=== SOURCE ===
What’s happening? Actually it is very easy to fix. You simply need to add the .profile file to your home directory. The profile file is something that is executed each time you login. It is like the old Windows autoexec.bat file.
Here is the text for the file, and an addition I made to make life easier. Using a text editor of choice (gedit, nano, or….vi) create a .profile file.
# ~/.profile: executed by the command interpreter for login shells.
# This file is not read by bash(1), if ~/.bash_profile or ~/.bash_login
# exists.
# see /usr/share/doc/bash/examples/startup-files for examples.
# the files are located in the bash-doc package.
# the default umask is set in /etc/profile; for setting the umask
# for ssh logins, install and configure the libpam-umask package.
#umask 022
# if running bash
if [ -n "$BASH_VERSION" ]; then
# include .bashrc if it exists
if [ -f "$HOME/.bashrc" ]; then
. "$HOME/.bashrc"
fi
fi
# set PATH so it includes user's private bin if it exists
if [ -d "$HOME/bin" ] ; then
#
# add /sbin to the path so we can use things like ifconfig
# without have to do sudo or getting
# bash: ifconfig: No such file or directory
# PATH="$HOME/bin:$PATH"
#
PATH="$HOME/bin:/sbin:$PATH"
fi
After you create the file, log out, and back in again, and the bash aliases will work over ssh.

=== WHAT YOU WILL DO ===
A) In the .profile instructions, why does the author's version of the file add /sbin to the PATH?
B) From the .profile instructions, transcribe the part that opens with the words containing "# see /usr/share/doc/bash/examples/startup-files" and closes with "the libpam-umask package.".

=== DATASET EXCERPTS ===
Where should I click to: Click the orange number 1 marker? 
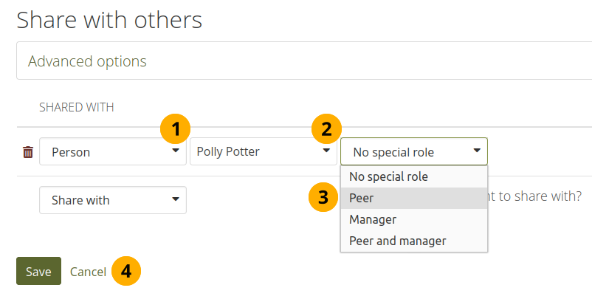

---

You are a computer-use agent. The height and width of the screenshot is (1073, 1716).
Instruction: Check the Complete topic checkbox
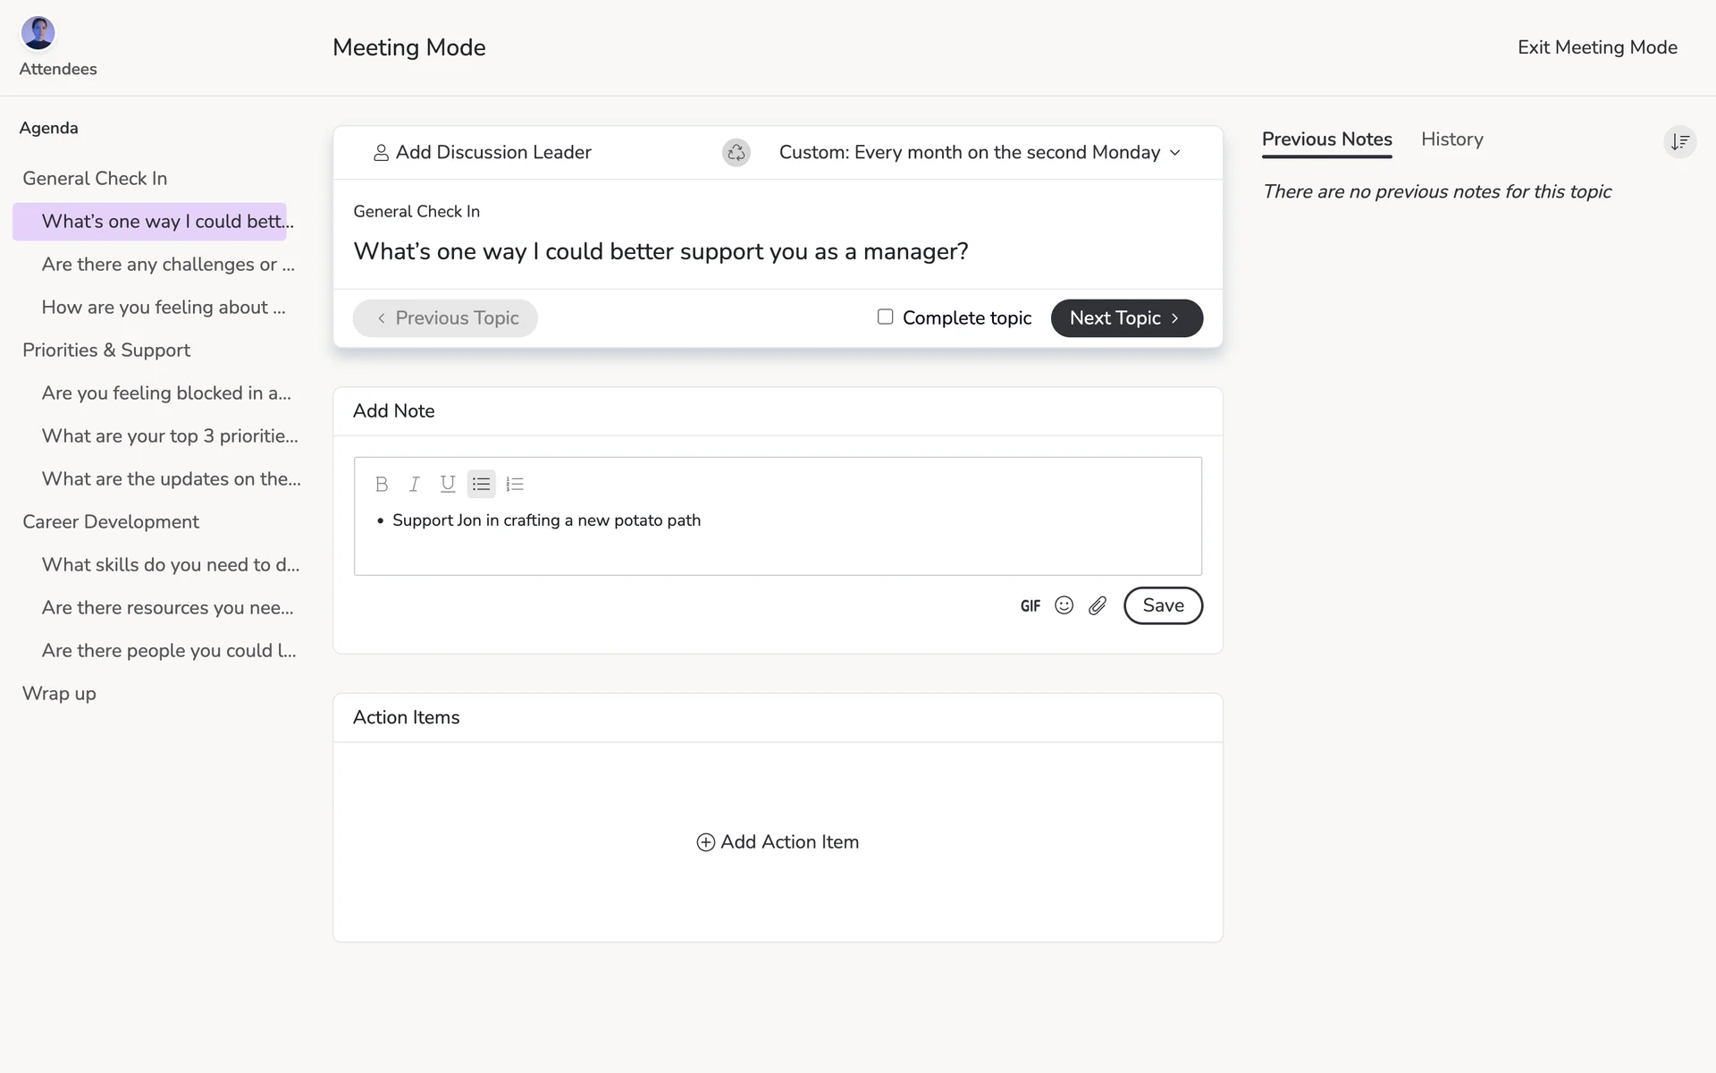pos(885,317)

=== RESPONSE LIST ===
A) Adding /sbin to the PATH lets commands such as ifconfig run without sudo. It also avoids the error "bash: ifconfig: No such file or directory."

B)
# see /usr/share/doc/bash/examples/startup-files for examples.
# the files are located in the bash-doc package.
# the default umask is set in /etc/profile; for setting the umask
# for ssh logins, install and configure the libpam-umask package.